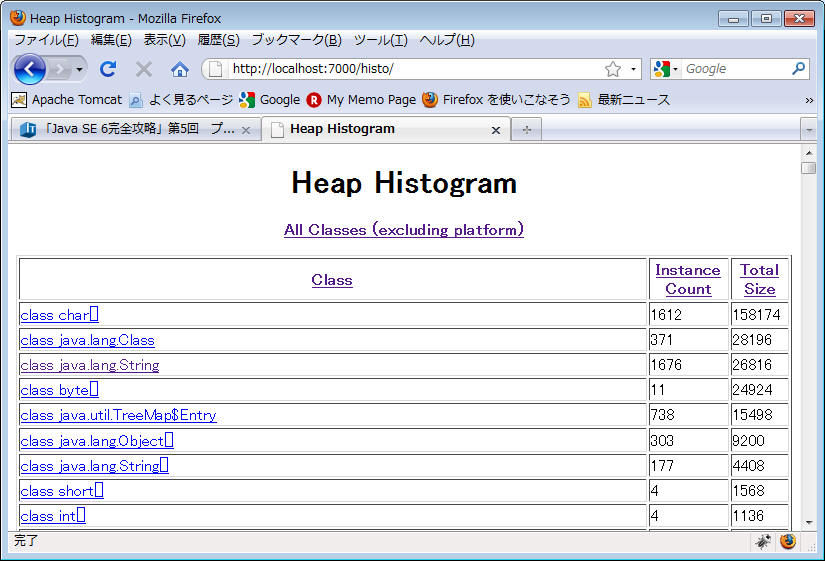Click the vertical scrollbar down arrow
Viewport: 825px width, 561px height.
click(x=809, y=522)
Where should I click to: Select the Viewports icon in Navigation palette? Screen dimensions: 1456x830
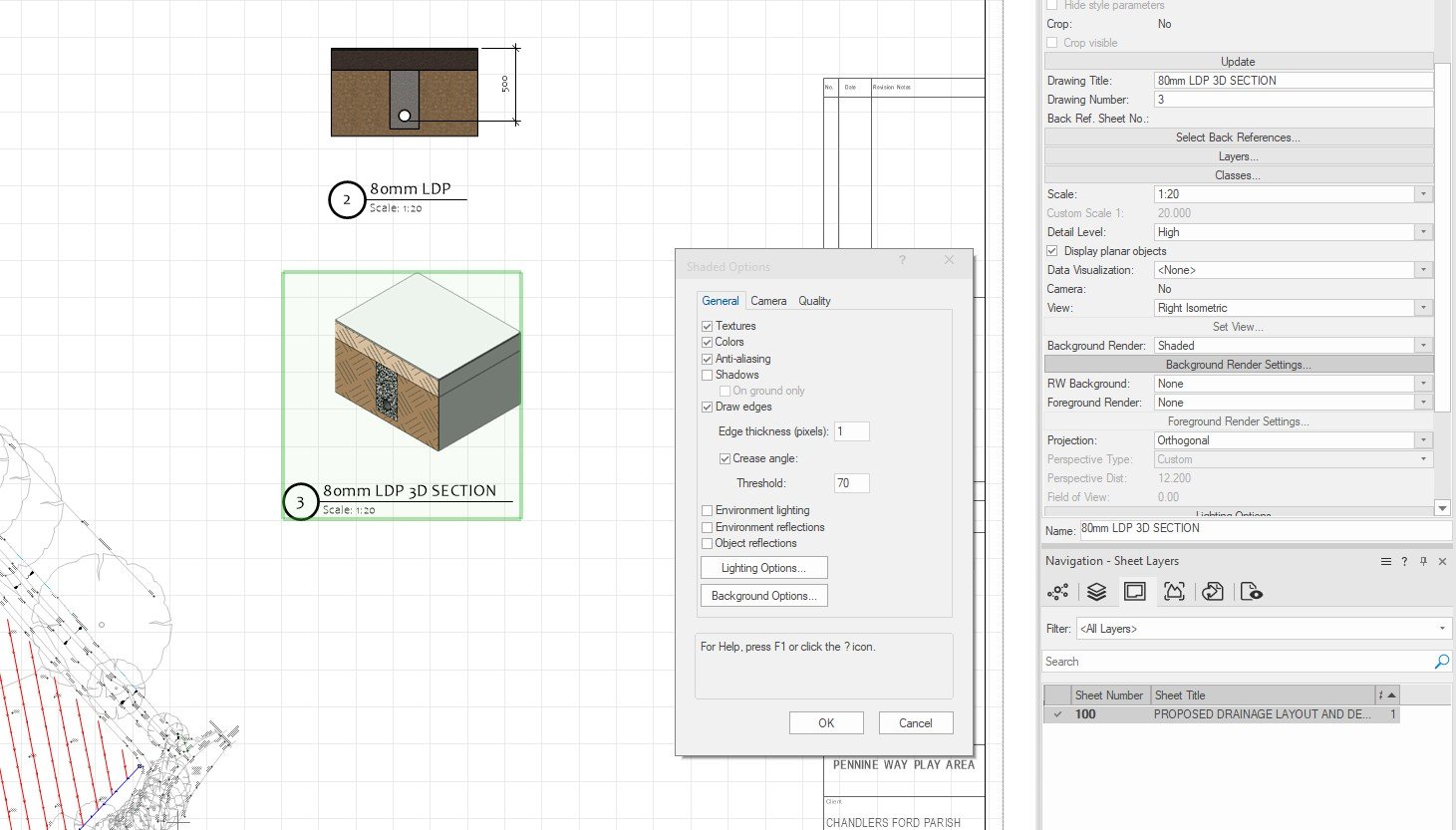pyautogui.click(x=1174, y=592)
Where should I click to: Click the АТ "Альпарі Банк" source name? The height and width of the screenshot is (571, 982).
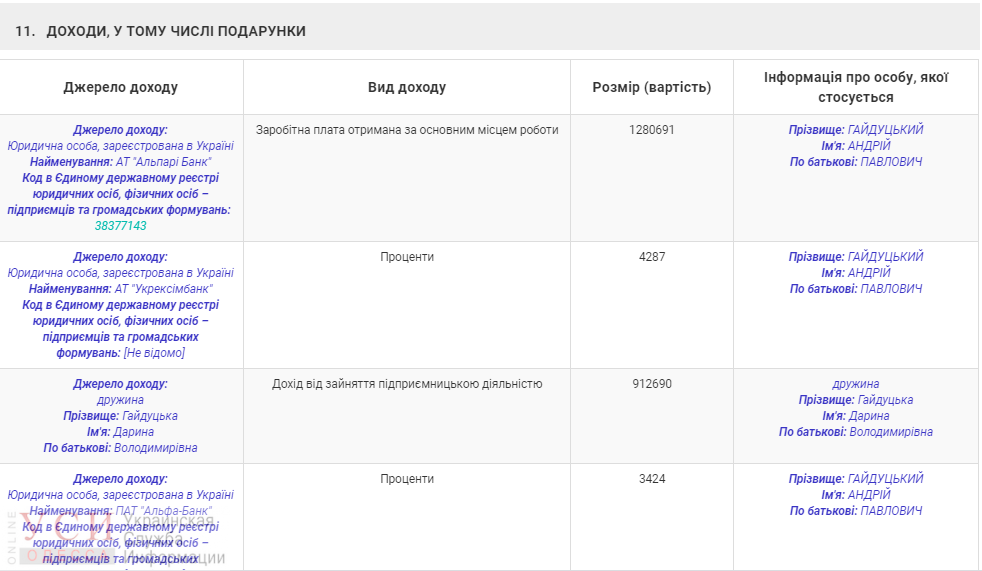tap(163, 162)
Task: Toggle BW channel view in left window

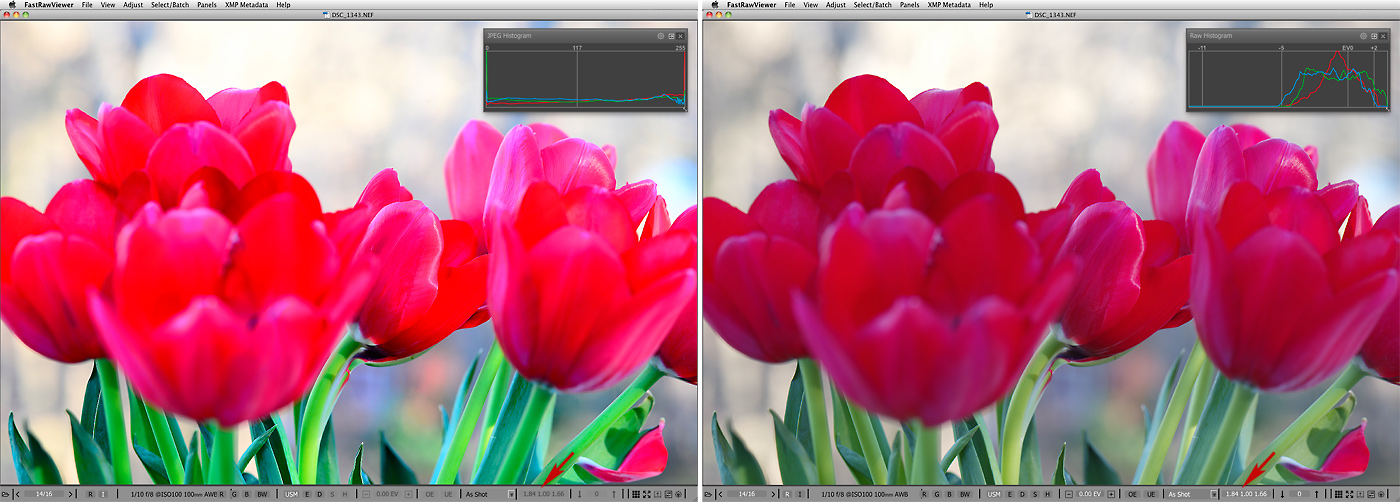Action: 262,494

++++++++

Task to carry out = Where a line contains "Where should I click to: Click", begin there and transcribe every line through the last one of the records above, exactly and with no pictures.

Exercise result =
Where should I click to: Click the АТ "Альпарі Банк" source name? The height and width of the screenshot is (571, 982).
tap(163, 162)
Task: Toggle BW channel view in left window

Action: 262,494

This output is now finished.